SPECIFICATION A push rod for internal combustion engines This invention relates to a push rod for internal combustion engines and to a method of making the same.

A conventional push rod is usually made solely by welding using electric resistance welding, an end piece having a concave or convex arcuate end surface and having a carbon-hardened layer formed on the peripheral wall surface to the peripheral edge of a port at one or each end of a steel tube material. Examples of such push rods are described in, for example, U.S. Patents No. 2,975,775 and No. 2,960,080. However, with conventional push rods the end piece sometimes becomes detached during running of the engine.

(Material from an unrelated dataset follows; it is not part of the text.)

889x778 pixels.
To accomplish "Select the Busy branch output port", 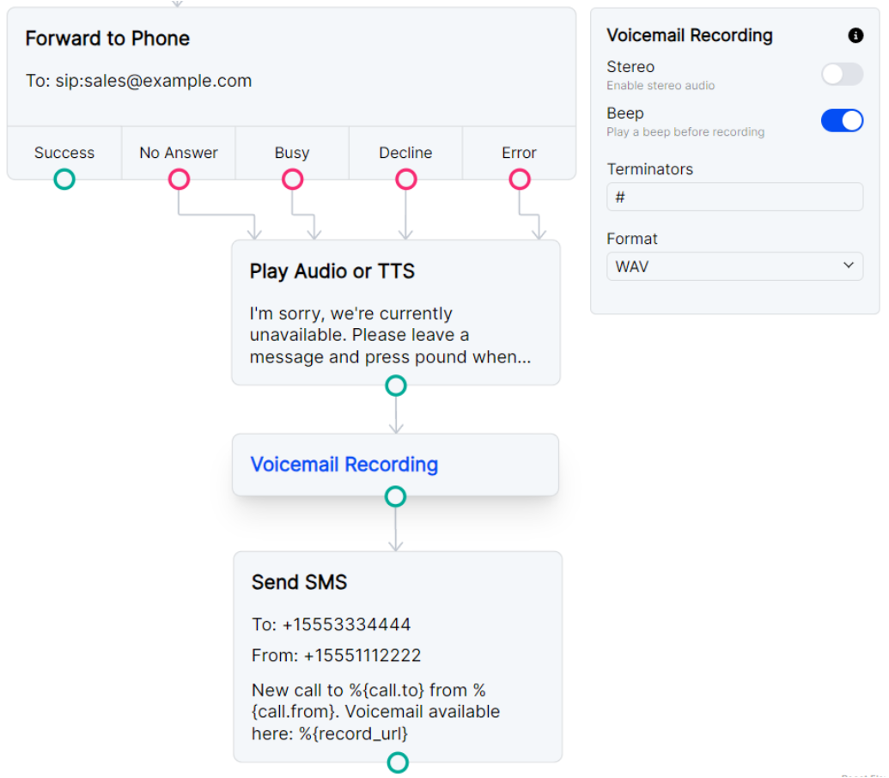I will (x=292, y=179).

According to one aspect of this invention we propose a valve push rod for internal combustion engines comprising a steel tube and, on at least one end thereof a case-hardened end piece welded to the tube, wherein the weld zone extends into the case hardened end piece from an annular weld zone boundary around the tube wall in the region of the end of its base and wherein the weld zone includes a transition layer havng a mixed a-martensite and primary troostite structure, bridging a radially outer or radially inner part of the weld zone boundary. Preferably, there is an end piece on each end of the tube, each having a curved surface remote from a substantially flat surface to which the tube is secured by welding. The curved surface of one end piece may be convex and the other concave.

According to another aspect of this invention we propose manufacturing such a valve push rod for internal combustion engines by securing the tube and end piece together by electric resistance welding and controlling the rate of cooling following cessation of the weld current so as to form the mixed transition layer.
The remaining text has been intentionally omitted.